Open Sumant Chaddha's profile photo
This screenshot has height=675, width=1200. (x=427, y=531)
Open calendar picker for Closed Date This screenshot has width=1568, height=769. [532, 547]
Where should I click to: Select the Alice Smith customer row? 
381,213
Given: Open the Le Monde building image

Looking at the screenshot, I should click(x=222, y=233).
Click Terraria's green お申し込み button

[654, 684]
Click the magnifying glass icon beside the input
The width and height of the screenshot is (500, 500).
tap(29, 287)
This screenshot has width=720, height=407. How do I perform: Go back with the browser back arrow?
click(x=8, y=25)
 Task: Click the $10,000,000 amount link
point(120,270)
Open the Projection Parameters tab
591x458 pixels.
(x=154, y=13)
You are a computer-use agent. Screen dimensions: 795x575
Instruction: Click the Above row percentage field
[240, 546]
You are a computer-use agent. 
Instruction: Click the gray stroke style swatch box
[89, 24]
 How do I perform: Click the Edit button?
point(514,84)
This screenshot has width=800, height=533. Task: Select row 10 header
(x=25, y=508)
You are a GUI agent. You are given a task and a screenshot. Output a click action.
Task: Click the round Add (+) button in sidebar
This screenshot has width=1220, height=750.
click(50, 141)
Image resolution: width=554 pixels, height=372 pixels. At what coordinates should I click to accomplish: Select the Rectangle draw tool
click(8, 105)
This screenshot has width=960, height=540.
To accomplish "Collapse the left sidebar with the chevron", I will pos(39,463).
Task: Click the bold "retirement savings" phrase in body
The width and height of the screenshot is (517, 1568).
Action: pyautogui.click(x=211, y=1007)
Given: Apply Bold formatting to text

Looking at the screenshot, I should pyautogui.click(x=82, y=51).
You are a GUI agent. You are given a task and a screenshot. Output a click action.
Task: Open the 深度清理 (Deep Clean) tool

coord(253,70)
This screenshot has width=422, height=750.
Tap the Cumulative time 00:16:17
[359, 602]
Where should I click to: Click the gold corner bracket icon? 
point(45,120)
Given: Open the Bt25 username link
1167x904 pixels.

----------

EXERCISE:
Please copy the material above without changing a single word.

SOLVED EXERCISE:
Open Sumant Chaddha's profile photo
This screenshot has height=675, width=1200. (x=427, y=531)
Open calendar picker for Closed Date This screenshot has width=1568, height=769. [532, 547]
Where should I click to: Select the Alice Smith customer row? 
381,213
Given: Open the Le Monde building image

Looking at the screenshot, I should click(x=222, y=233).
Click Terraria's green お申し込み button

[654, 684]
Click the magnifying glass icon beside the input
The width and height of the screenshot is (500, 500).
tap(29, 287)
This screenshot has width=720, height=407. How do I perform: Go back with the browser back arrow?
click(x=8, y=25)
 Task: Click the $10,000,000 amount link
point(120,270)
Open the Projection Parameters tab
591x458 pixels.
(x=154, y=13)
You are a computer-use agent. Screen dimensions: 795x575
Instruction: Click the Above row percentage field
[240, 546]
You are a computer-use agent. 
Instruction: Click the gray stroke style swatch box
[89, 24]
 How do I perform: Click the Edit button?
point(514,84)
This screenshot has width=800, height=533. Task: Select row 10 header
(x=25, y=508)
You are a GUI agent. You are given a task and a screenshot. Output a click action.
Task: Click the round Add (+) button in sidebar
This screenshot has width=1220, height=750.
click(50, 141)
Image resolution: width=554 pixels, height=372 pixels. At what coordinates should I click to accomplish: Select the Rectangle draw tool
click(8, 105)
This screenshot has width=960, height=540.
To accomplish "Collapse the left sidebar with the chevron", I will pos(39,463).
Task: Click the bold "retirement savings" phrase in body
The width and height of the screenshot is (517, 1568).
Action: pyautogui.click(x=211, y=1007)
Given: Apply Bold formatting to text

Looking at the screenshot, I should pyautogui.click(x=82, y=51).
You are a GUI agent. You are given a task and a screenshot. Output a click action.
Task: Open the 深度清理 (Deep Clean) tool

coord(253,70)
This screenshot has width=422, height=750.
Tap the Cumulative time 00:16:17
[359, 602]
Where should I click to: Click the gold corner bracket icon? 
point(45,120)
Given: Open the Bt25 username link
1167x904 pixels.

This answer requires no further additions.